Arguably Nolan's best alongside Memento, and certainly his most well-crafted and tightest work so far.

The most crucial factor why Dunkirk stands tall above most of his other films, in my opinion, is that the film isn't filled with convoluted, overwritten exposition fests I've come to expect from Nolan; its length is truly spot on, and the final result is an unexpectedly stellar piece of war cinema. It's all about the visual storytelling and the pure language of film, and it feels like Nolan is paying tribute to the earliest era of film history, with the almost silent but harrowing and very unconventional war epic. Its minimalistic approach is refreshing and when Nolan ditches the too ambitious, overlong and messy scripts, it's visible he can be a damn great filmmaker.

The suspense, sheer terror, dread and claustrophobia are insanely palpable. It's almost a survival horror film in a way, where every bullet and explosion is a sensory attack which contributes to the continuously escalating tension. The Germans, here simply referred to as "the enemy", are ingeniously presented as this abstract, invisible, lurking existential oppressor which holds the whole situation in its mercy. Even though the film hasn't got a central character or insanely deep characterization you'd expect (the big criticism that most people have at the moment), that isn't the point here, because Nolan focuses on the entire collective and its attempt to survive amidst the most desolate and hopeless situation possible. The urgency of the whole thing doesn't need to have every character to be a larger than life figure; instead it focuses on the entire collective of ill-fated souls desperately trying to overcome the impossible.

It is highly emotional at times even though it hasn't that much focus on individual characters, because essentially the film celebrates how the human spirit can be triumphant in the darkest of times, and doesn't present a clichéd scenario of how a group of idealized patriotic soldiers single-handedly saved the day. The characters in Dunkirk are scared, desperate and hopeless, willing to throw their humanity and compassion away in the face of impending catastrophe and annihilation.

The multi-perspectived, non-linear narrative approach is Nolan at his most experimental, and it is an interesting narrative concept which rivets most of the time, but there lies my only major flaw - even though it's really impressive it can be unfocused at times, and even though Nolan is confident in almost every other aspect of the craft here, in that area it's obvious that he's experimenting and hasn't fully mastered it. The suspense is further built by supreme sound design mixing with Zimmer's pulse-pounding score, which is fairly minimalistic in tradition with the rest of the film but very effective, and it's still ringing in my ears after a day. The splendid cinematography also adds to the factor of immersion, and creates an experience which is truly meant to be seen at the biggest possible screen. I'm really curious to see will it hold up as much on a smaller screen rewatch.

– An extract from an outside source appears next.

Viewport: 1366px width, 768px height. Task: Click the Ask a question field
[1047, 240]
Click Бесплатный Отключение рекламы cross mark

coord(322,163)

This isn't just a soulless spectacle or a mere display of technical prowess; but a legitimately great and full-blooded war film which haunts, shocks and terrorizes, but leaves with the feeling of hope and inspiration. It's a marvelous story which deserved to be told, and I'm glad Nolan delivered it in a truly monumental way, with his most assured, tight and experimental direction so far. Not the actual "best war film ever made" as some proclaim, but surely a damn excellent one.